Os trabalhos foram todos apresentados pelo Ministério da Agricultura, Pecuária e Abastecimento (Mapa) no painel “Agropecuária e Sustentabilidade: exemplos de sucesso”, com experiências ambientalmente bem-sucedidas de produção bovina no país.

Outro exemplo de projeto que mistura potencialidade econômica com preservação é o apresentado pelo Instituto Peabiru com abelhas nativas da Amazônia. O projeto mostra o potencial da meliponicultura – criação de abelhas sem ferrão – no combate a mudanças climáticas.

Segundo o pesquisador Richardson Frazão, coordenador do Programa de Abelhas Nativas e Populações Tradicionais do Instituto, cada quilo de mel produzido pode fixar até 16 quilos de dióxido de carbono (CO2) lançados na atmosfera. A meliponicultura foi apresentada como ação inovadora no combate a mudanças climáticas. Cerca de 350 famílias rurais nos estados do Pará e Amapá estão inseridas pelo instituto no projeto. A experiência envolve educação ambiental, oportunidade de incrementar a renda familiar dos agricultores e combate ao desmatamento e queimadas.

Segundo o pesquisador, o trabalho em campo com as famílias permite verificar os benefícios socioambientais da atividade. “Uma comunidade com 30 meliponicultores, por exemplo, fixa cerca de 166 toneladas de carbono por ano e conserva mais de 1,6 quilômetros quadrados de área, protegendo a água, a biodiversidade e outros recursos naturais”, afirma.
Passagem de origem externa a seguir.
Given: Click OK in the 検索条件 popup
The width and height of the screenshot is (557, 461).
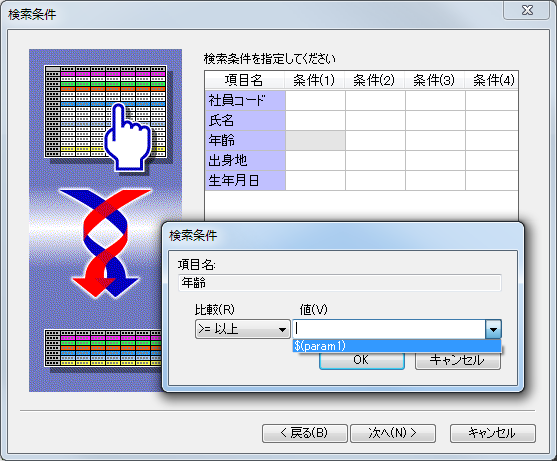Looking at the screenshot, I should [x=362, y=360].
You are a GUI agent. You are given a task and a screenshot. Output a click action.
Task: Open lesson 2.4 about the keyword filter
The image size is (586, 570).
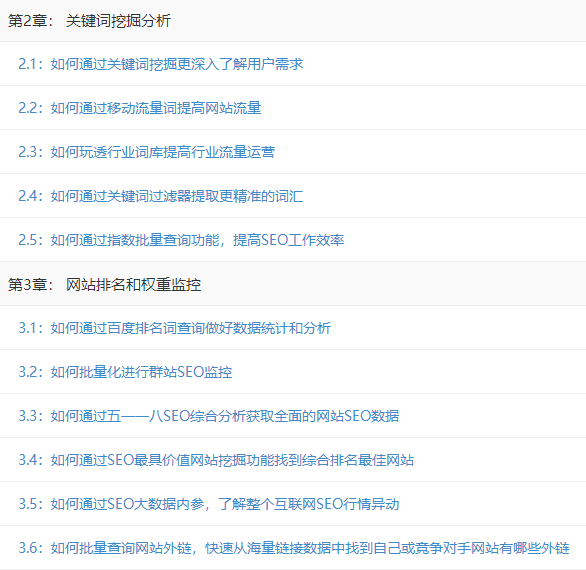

Ele explica que isso ocorre devido ao fato das abelhas serem os principais polinizadores de espécies de árvores da Amazônia.

As abelhas participam, ainda, do complemento da renda familiar. De acordo com dados do Instituto Peabiru, o mel pode gerar uma renda de R$ 20 por quilo. Para famílias de renda média individual próxima a R$ 100, isto significa 20% da renda mensal.

Estado assinou protocolo com EUA

O governo do Pará assinou ontem um protocolo de intenções com a Associação R20, presidida pelo ator e ex-governador da Califórnia (EUA) Arnold Schwarzenegger, para projetos que contemplem a economia verde e a baixa emissão de carbonos.

O acordo prevê que seja contemplado o município de Paragominas, por intermédio do programa Municípios Verdes. O projeto inicial no município paraense vai ser a troca de todas as lâmpadas de rua da cidade, de sistema convencional, para implantação de luminárias que economizam até 80% de energia. “É um projeto inicial. Ainda poderemos assinar outros”, disse o secretário extraordinário do Programa Estadual Municípios Verdes, Justiniano Neto, que representou o Estado. Segundo ele, o Pará ainda não vai fazer parte efetivamente do R20. “Ainda é um protocolo de intenções. Vamos esperar a associação ter uma personalidade jurídica brasileira para que possamos avaliar com calma todos os projetos”, afirmou.

Até o momento, apenas o Acre e o Rio de Janeiro fazem parte da associação. A R20 é uma organização sem fins lucrativos, fundada em 2011, em cooperação com as Nações Unidas. Possui 24 membros e 43 parceiros em mais de 500 estados do mundo inteiro. A ideia, segundo Jorge Pinheiro Machado, representante brasileiro, é ajudar estados, províncias e regiões em todo o mundo a desenvolver e implementar projetos de desenvolvimento econômico de baixo carbono. Um dos projetos que interessam ao governo paraense é a transformação de esgoto em energia. No caso paraense, apenas Belém, por ter uma população acima de 600 mil habitantes, se encaixaria no perfil do projeto.

A ausência sentida na cerimônia foi a de Schwarzenegger. Havia uma expectativa de que o ator-político comparecesse à solenidade. Schwarzenegger gravou uma mensagem em vídeo, enfatizando a importância de projetos de baixo carbono e se despediu entoando um de seus bordões mais famosos, ‘hasta la vista’.